Mining has seen a good contribution. Chinese used to flock to the districts of Nizamabad, Warangal and Khammam for buying raw granite. This February has seen their lowest footfall and it may have to be a long wait for the original contribution to come back. Telangana should look for new markets in the granite industry. Marketing pitch through select Indian embassies showcasing Telangana strengths in raw granite and the incentives they offer for setting up processing investments and pollution clearances faster than any other country, should be a strategy worthy of pursuit.

The State laid a solid foundation on the welfare schemes and provided the best social security during the last seven years. The time has come for recalibrating the schemes to the most deserving among the poor and evaluate them at the grassroots to ensure that they are delivering the intended benefits in full measure. It has the unique advantage of taking advantage of IT instruments both for delivery and evaluation.
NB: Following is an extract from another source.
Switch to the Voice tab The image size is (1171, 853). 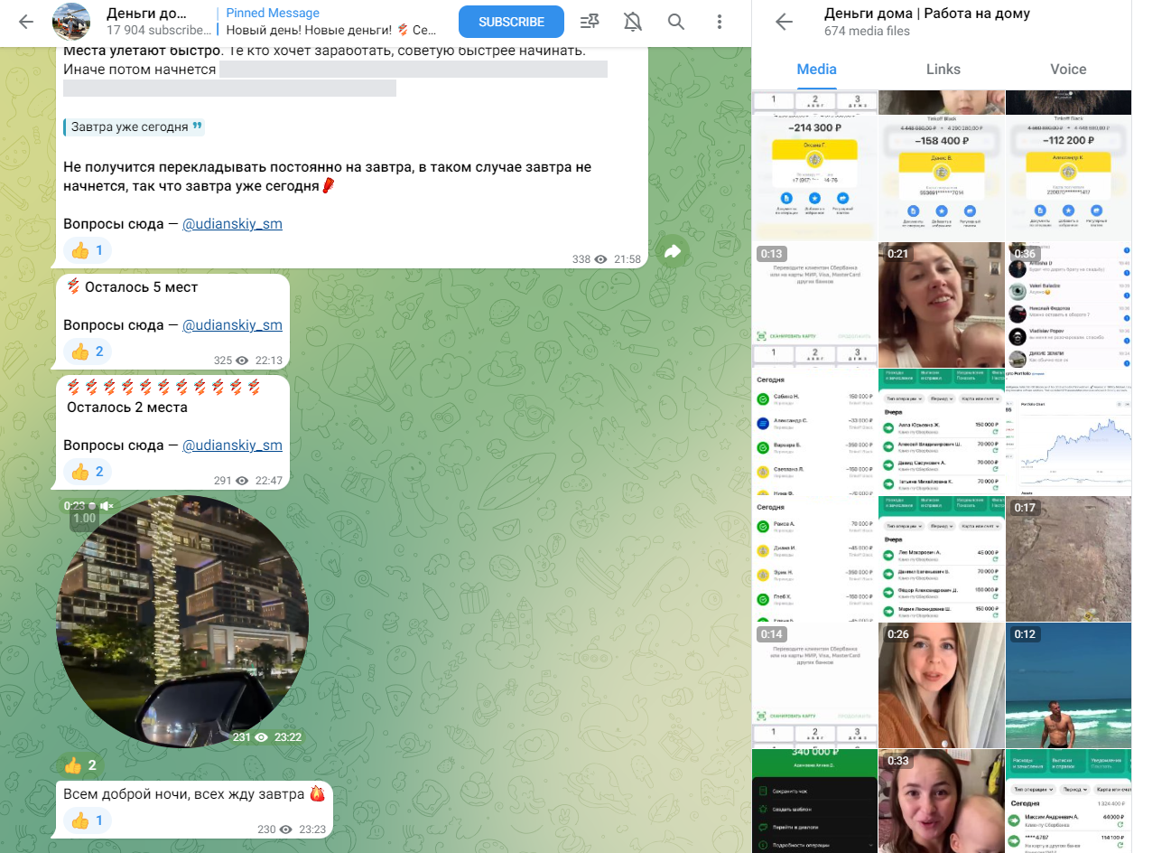click(1068, 70)
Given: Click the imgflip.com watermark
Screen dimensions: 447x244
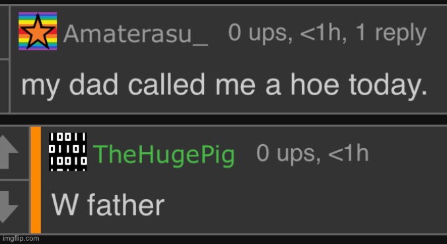Looking at the screenshot, I should coord(20,239).
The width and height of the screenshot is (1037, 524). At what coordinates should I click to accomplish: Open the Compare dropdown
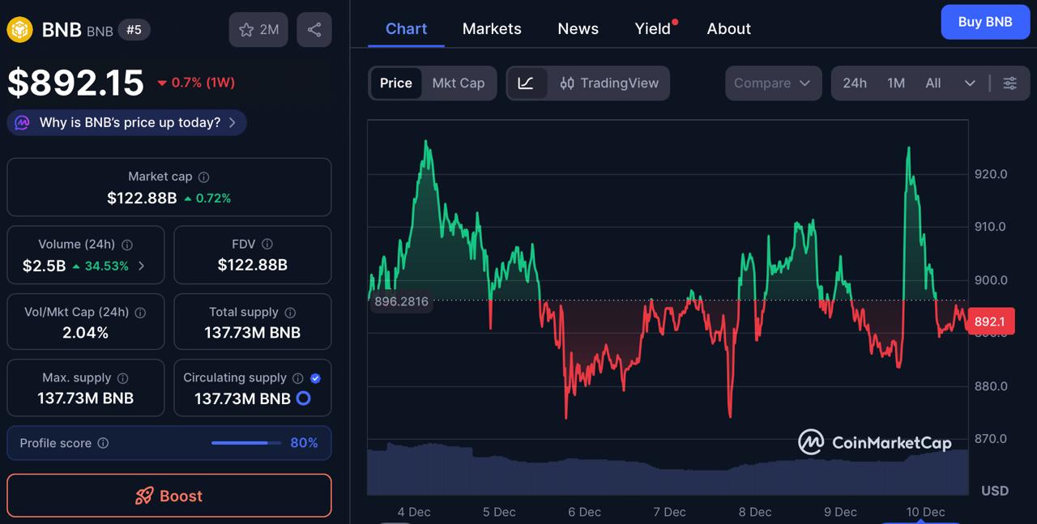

We have the unique advantage of Make-in-Telangana brand for all the food and aqua manufacturing industries. Packing, packaging, logistics should back-end the efforts of agro-industrialisation of the State. A small island like the Philippines produces almost 15% of the world’s packaged fish and fish products and pickles. If we can keep safety standards in place we can replace the Philippines, Vietnam, Australia, Taiwan and Indonesia in agro-based industries. We should develop them in small village clusters and not aim at big clusters. It is good to have a large number of well-integrated small clusters around villages and have well-developed logistics at each mandal level.
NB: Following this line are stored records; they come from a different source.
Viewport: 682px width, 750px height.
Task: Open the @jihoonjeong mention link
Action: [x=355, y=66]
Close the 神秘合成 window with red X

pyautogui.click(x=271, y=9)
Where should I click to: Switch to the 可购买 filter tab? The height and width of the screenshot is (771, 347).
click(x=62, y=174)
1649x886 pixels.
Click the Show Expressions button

HR mapping is extremely important. Every industry would like to optimise on time and resources. Work from home may become the new normal. New wage norms will also come in to being. The focus will be more on leadership challenges and quick deliverables. Job losses will stare at the State.

All the skill development centres should be developed in consonance with the requirements of the agro-industrial and agri-business clusters. Post-school education should be integrated with the requirements of the industry. Telangana will thus be the largest employer as well.
New enterprises should be built on knowledge and skills. Forward integration in markets and backward integration in raw material supply with strong value chains built, the State will bejewel the country.

The State has already built good road infrastructure and laid plans for the logistic parks and dry port. Now is the time to focus on the development of the rest of Telangana and let Hyderabad be on auto-propeller.

Warangal and Adilabad should have airports as soon as possible so that both passenger- may be on a low scale- and goods traffic on a fast scale, so that global markets will be in the reach by the time agro-industrial complexes come to full production – by the end of June 2021.

Effective mobilisation on global funds may be cost-effective beyond FRBM norms for agricultural and allied sectors and for SME’s to be globally competitive. It is time that the State should have its own Small Finance Bank not that it will have the freedom to do as it likes beyond the RBI norms but will have the scope to leverage its priorities and timely deliveries on its call.

When it wants more FDIs and FPIs to come in, it should be strong in MSMEs. The present near 25-26 per cent of sick MSMEs will not certainly be able to attract global investments. Hence Telangana Industrial Health Clinic Ltd needs to be strengthened with better inter-linkages with the existing lenders and NBFCs and greater resources – both by way of grants and loans.

We have the potential of being the Health Capital of the country if we do not loosen our strings on the government health infrastructure and strong medical and paramedical force built during the Covid. We need to take the government health sector infrastructure to global levels.

Maintenance is the most crucial aspect in health infrastructure and not just creation. Hence adequate budget should be provided on an on-going basis. The State Government can introduce a 2 per cent cess on property tax for this purpose exclusively.

Tough times require more tough solutions and we should be part of the solution and not of the problem as Sadhguru mentioned.